-- What you should do --
Render everything from the line containing "The image size is (979, 590)." down to the line containing "pos(166,90)" in the data below as a numbered list, omitting blank lines.

-- Stored data --
## Start
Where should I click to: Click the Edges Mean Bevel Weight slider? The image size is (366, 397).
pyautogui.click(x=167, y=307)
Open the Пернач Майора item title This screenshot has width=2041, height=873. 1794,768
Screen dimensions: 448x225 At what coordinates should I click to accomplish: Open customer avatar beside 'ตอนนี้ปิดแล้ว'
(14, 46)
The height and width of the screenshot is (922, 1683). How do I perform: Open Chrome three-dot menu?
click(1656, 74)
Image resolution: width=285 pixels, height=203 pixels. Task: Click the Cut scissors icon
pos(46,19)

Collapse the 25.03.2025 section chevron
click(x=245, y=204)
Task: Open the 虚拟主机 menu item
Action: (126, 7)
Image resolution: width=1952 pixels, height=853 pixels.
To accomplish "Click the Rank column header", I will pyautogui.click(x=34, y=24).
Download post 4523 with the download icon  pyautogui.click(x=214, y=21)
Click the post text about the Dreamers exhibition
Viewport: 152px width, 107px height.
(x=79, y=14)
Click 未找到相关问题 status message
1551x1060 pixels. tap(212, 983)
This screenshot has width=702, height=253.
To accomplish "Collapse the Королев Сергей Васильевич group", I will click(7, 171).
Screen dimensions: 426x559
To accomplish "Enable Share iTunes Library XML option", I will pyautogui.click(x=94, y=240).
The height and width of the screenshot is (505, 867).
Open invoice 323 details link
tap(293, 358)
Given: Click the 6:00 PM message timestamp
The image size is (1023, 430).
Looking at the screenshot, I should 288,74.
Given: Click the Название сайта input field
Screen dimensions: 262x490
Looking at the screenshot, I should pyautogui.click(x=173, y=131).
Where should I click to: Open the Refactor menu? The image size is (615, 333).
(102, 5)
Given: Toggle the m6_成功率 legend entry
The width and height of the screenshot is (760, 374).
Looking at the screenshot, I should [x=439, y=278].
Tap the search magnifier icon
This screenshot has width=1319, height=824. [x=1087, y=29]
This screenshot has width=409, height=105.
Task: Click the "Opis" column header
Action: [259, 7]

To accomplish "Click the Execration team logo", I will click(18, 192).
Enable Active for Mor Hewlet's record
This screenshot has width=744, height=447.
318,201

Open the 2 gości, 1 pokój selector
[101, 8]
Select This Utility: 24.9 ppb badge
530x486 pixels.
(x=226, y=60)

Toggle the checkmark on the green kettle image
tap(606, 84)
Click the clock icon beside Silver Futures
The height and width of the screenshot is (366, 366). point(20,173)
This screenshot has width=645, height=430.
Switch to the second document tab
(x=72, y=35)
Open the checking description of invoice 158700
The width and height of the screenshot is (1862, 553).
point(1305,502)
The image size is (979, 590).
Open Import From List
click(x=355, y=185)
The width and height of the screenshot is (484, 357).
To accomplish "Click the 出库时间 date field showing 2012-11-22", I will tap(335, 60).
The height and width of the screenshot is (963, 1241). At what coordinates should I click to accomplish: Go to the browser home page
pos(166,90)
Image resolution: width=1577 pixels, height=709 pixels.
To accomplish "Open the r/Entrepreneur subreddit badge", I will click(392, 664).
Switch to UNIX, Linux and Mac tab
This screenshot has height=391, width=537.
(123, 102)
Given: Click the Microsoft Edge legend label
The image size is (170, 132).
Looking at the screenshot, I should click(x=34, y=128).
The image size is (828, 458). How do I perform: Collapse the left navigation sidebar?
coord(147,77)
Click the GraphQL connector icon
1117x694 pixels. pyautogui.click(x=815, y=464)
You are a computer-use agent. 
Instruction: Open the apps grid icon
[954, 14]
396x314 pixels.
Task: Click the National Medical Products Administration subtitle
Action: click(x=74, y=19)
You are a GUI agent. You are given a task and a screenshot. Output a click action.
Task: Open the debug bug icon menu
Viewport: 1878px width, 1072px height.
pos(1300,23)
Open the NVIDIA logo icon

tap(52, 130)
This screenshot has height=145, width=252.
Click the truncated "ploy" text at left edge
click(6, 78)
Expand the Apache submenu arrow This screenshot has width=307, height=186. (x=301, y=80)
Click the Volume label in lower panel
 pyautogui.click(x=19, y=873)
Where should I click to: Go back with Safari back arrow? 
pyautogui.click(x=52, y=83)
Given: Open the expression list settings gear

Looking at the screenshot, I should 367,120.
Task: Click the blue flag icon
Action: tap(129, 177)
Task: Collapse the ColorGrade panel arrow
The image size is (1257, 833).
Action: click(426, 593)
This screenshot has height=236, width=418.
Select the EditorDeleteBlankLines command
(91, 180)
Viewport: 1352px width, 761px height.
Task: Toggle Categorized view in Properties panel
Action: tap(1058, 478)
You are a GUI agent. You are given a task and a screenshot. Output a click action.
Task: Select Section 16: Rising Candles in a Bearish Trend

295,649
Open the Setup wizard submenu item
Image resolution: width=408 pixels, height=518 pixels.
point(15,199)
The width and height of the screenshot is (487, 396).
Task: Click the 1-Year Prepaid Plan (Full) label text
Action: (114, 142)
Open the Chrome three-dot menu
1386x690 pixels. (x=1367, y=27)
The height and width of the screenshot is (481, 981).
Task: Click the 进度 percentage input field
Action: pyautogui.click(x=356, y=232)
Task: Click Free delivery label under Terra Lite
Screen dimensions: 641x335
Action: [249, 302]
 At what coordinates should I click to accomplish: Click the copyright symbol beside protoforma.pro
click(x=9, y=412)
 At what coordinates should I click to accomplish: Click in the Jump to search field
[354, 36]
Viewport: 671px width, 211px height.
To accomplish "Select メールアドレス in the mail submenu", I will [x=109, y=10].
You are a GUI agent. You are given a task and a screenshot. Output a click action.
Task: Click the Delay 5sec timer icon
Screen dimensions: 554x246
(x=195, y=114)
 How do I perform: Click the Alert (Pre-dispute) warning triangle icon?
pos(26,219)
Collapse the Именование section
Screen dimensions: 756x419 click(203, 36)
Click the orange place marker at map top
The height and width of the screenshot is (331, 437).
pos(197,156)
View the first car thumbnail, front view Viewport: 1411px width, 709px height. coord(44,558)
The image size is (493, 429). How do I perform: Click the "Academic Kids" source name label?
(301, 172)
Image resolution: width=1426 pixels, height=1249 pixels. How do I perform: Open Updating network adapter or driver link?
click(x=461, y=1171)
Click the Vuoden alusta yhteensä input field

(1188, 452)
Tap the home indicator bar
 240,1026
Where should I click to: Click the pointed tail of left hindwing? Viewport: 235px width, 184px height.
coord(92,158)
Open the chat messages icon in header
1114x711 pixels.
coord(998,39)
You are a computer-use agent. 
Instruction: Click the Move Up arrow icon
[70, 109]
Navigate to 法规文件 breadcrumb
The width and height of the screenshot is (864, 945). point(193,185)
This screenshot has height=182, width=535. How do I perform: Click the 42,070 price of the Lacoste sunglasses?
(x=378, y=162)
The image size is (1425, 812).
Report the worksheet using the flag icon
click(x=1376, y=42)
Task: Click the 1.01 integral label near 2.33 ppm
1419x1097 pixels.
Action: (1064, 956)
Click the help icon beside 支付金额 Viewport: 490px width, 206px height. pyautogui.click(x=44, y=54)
## End
-- Finished answer --
1. The image size is (979, 590).
2. Open Import From List
3. click(x=355, y=185)
4. The width and height of the screenshot is (484, 357).
5. To accomplish "Click the 出库时间 date field showing 2012-11-22", I will tap(335, 60).
6. The height and width of the screenshot is (963, 1241). At what coordinates should I click to accomplish: Go to the browser home page
7. pos(166,90)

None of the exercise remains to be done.